If you can't visit the area and especially if you can, this book is a source of fascinating background for a very unusual part of the United States. I highly recommend it.
Alan Boye is a professor of English from Vermont whose book combines the history of the Jornada, interviews with its rugged inhabitants, and personal reflections on his hikes there. Who would have thought this desolate, beautiful desert had so much fascinating history? Boye recounts tales of ancient peoples, the coming of the first Europeans into what is now the US on the Camino Real (The "Royal Road"); Apache attacks; and even a dramatic Civil War battle (yes, there were not one but two Civil War battles in New Mexico).
The Jornada played a key role in the lives of western legends: Spanish Conquistadores Coronado and Onate; Zebulon Pike, the first Anglo man to see the Jornada; Kit Carson; Eugene Rhodes, the writer; and Victorio, the Apache warrior. But equally interesting are the stories Boye tells about its lesser known people: the ranchers who witnessed the world's first nuclear test and fought the US government to keep their ranches, or the "Wild Man," a legendary recluse who "lived his entire adult life in the outdoor air of the Jornada."
Like David Roberts, whose IN SEARCH OF THE OLD ONES and THE PUEBLO REVOLT also mix history with descriptions of personal treks through the southwest landscape, Boye is also very good at this genre. He's more of a poet than Roberts, but he never lapses into sentimentality.

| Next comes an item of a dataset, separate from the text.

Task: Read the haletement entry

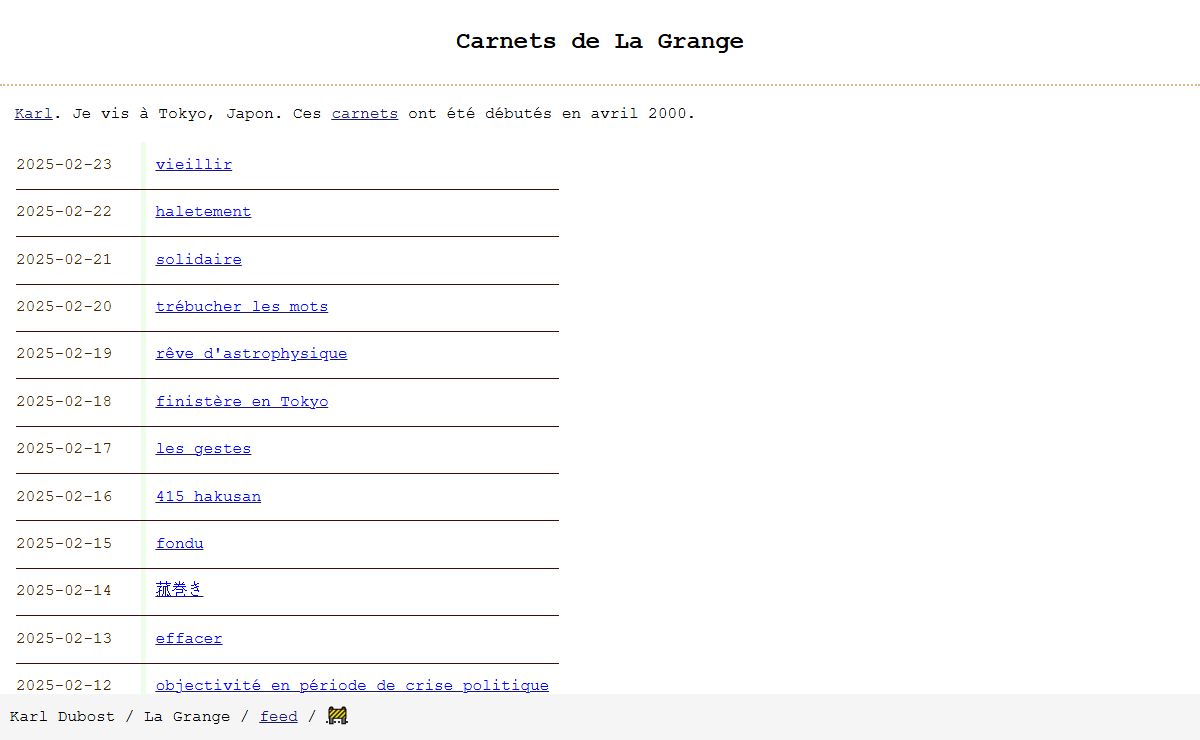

The Jornada del Muerto is hard to explore these days. Ted Turner currently owns much of the Jornada on one of his ranches, and practically the rest is on the White Sands Missile Range. But this book makes me want to head to the Owl Bar in San Antonio, New Mexico, for one its famous green chile cheeseburgers, and then set out into the vast Jornada del Muerto to see what I can find as well.